Where putting in the effort to create original content falls flat on its face is when search engines chose to outrank aggregators (or later copies) over the original source. The issue has got so out of hand that Google has come right out & asked for help with it.

The big issue is that Google is often the culprit. Either indirectly through their ads programs & algorithmic biases or more directly through the launch of new features.

When Google launched Knol I was quick to flame them after I saw them ranking recycled content on Knol ahead of the original source. The Knol even highlighted similar works, showing that Google allowed Knol to outrank earlier sources of the same work.

In a recent WebmasterWorld thread Brett Tabke stated that Google is putting serious weight on Google+:

Some Google+ SEO factors now trump linking as prime algo ingredient. Google+ is already and clearly influencing rankings.
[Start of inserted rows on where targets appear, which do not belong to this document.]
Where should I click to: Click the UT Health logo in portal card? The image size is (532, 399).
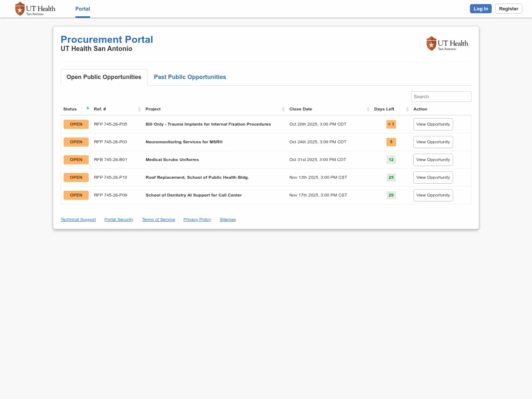(x=447, y=44)
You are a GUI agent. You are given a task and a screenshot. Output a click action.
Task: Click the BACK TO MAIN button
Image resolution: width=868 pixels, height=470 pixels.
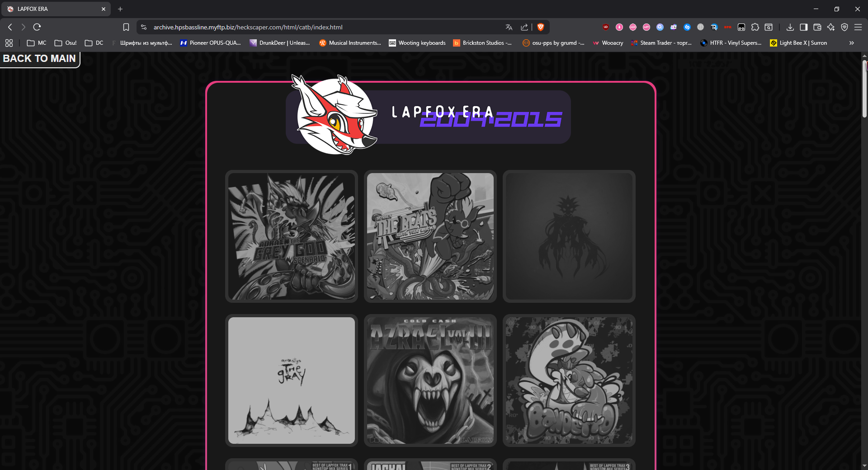[x=39, y=59]
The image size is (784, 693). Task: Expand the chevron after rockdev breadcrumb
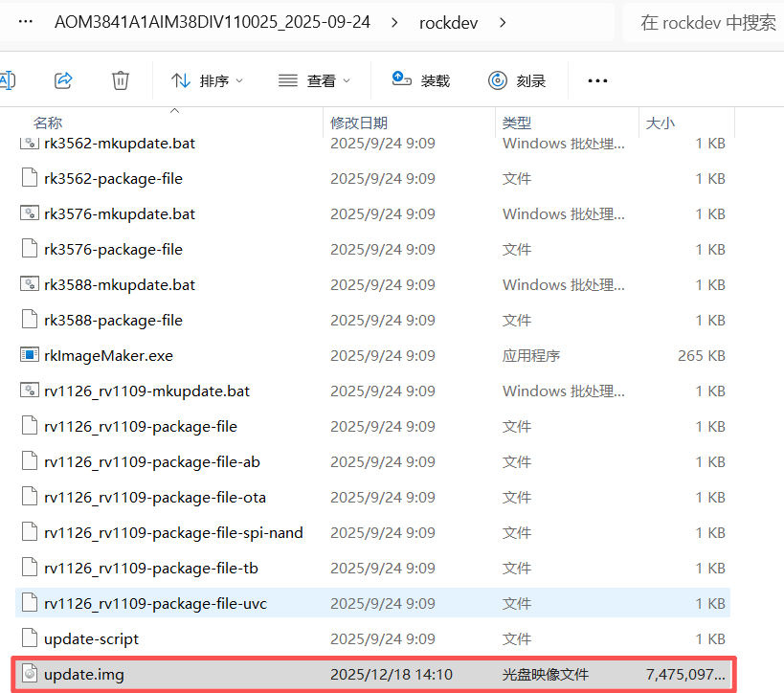click(504, 22)
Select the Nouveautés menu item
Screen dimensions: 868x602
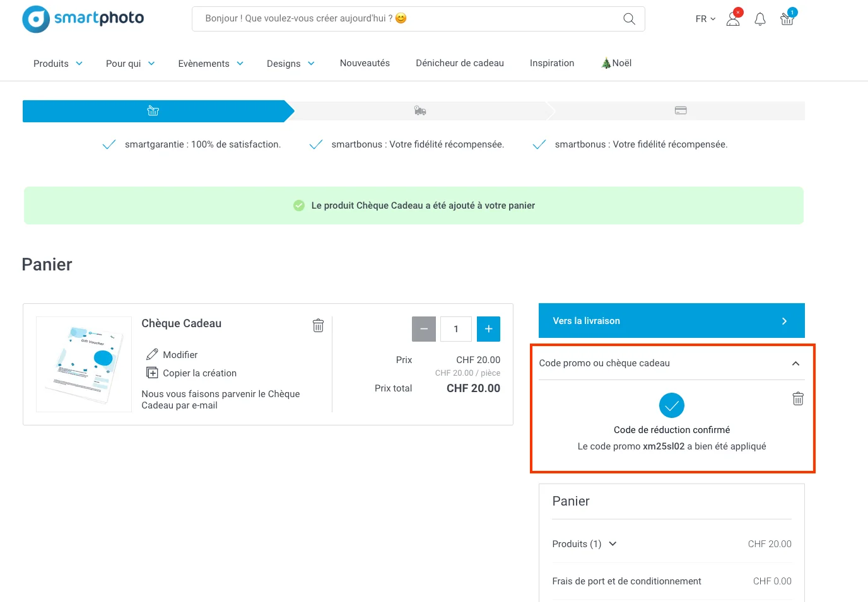(365, 63)
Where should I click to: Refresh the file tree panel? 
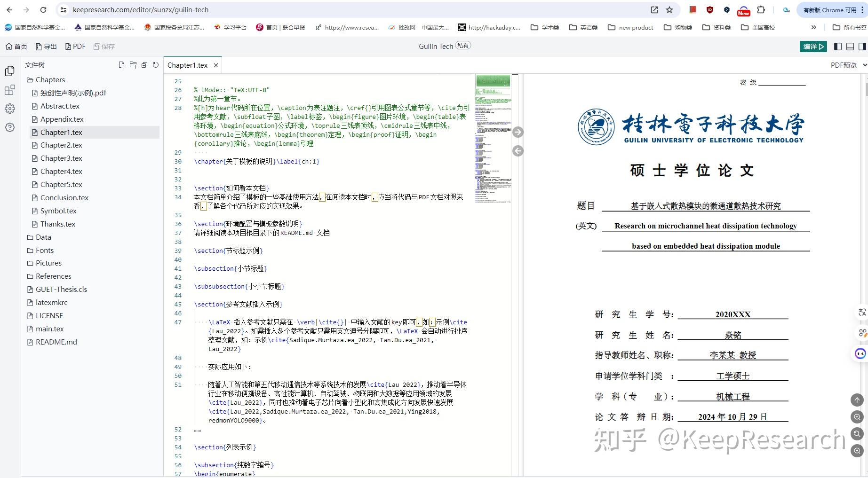pos(156,64)
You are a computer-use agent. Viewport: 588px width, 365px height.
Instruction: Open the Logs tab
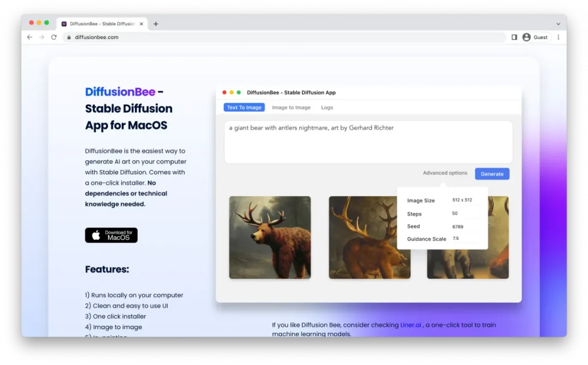click(327, 107)
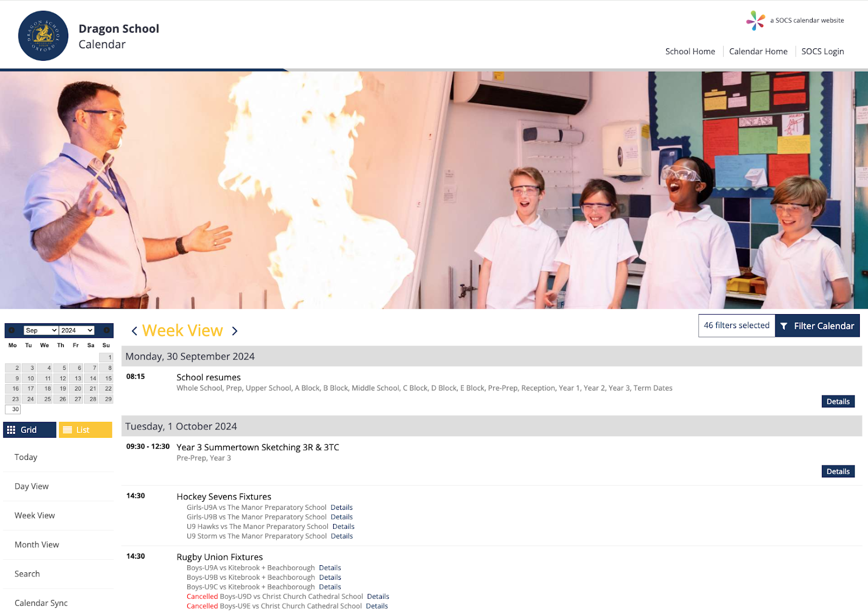Open the year dropdown showing 2024
Viewport: 868px width, 614px height.
(77, 330)
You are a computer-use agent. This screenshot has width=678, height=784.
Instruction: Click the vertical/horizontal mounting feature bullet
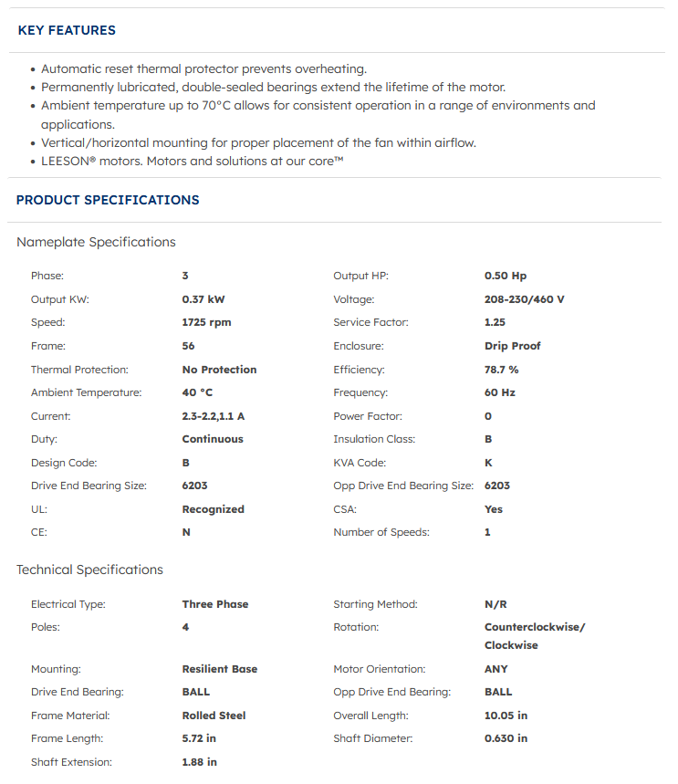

I watched a presentation last night that definitely showed that rankings can occur from Google+ postings and photo's with no other means of support.

As Google+ grows - so will Google's understanding of how to use it as rankings signals.

We are not playing Google+ because we want too - we are playing Google+ because we have to.

I read that sorta half hoping he was wrong, but know he rarely is.

And then today Google hit me across the head with a 2x4, proving he was right again.

Business Insider is not some small niche site that Google can justify accidentally deleting from the web with 2 clicks of a mouse, yet when I was doing a *navigational* search, trying to find a piece of their content I had already read, guess what popped up in the search results.

Yup. Google+

What's worse is that isn't from a friend, isn't from the original source, is the full article wholesale, from Google Reader, and the source URL has Google's feedproxy in it.

If Google wants to add value to the ecosystem & insert themselves as a new layer of value then how can we do anything but welcome it. However, when they want to take 3rd party content & "wrap it in Google" it is absolutely unacceptable for them to outrank the original source with their copy of it, even if they feel the deserve to outrank it & have made multiple copies of it.

On large complex system I get that some advice will be self-serving and progress often comes with bumps and bruises.

But Google's dominance in search coupled with their dominance in display (from owning DoubleClick & YouTube) has led competing portals to team up to try to compete against Google with display ads.

And, if the big portals are struggling that much, then at the individual publisher level, how do you profitably produce content when Google takes your content & ranks their copy ahead of yours?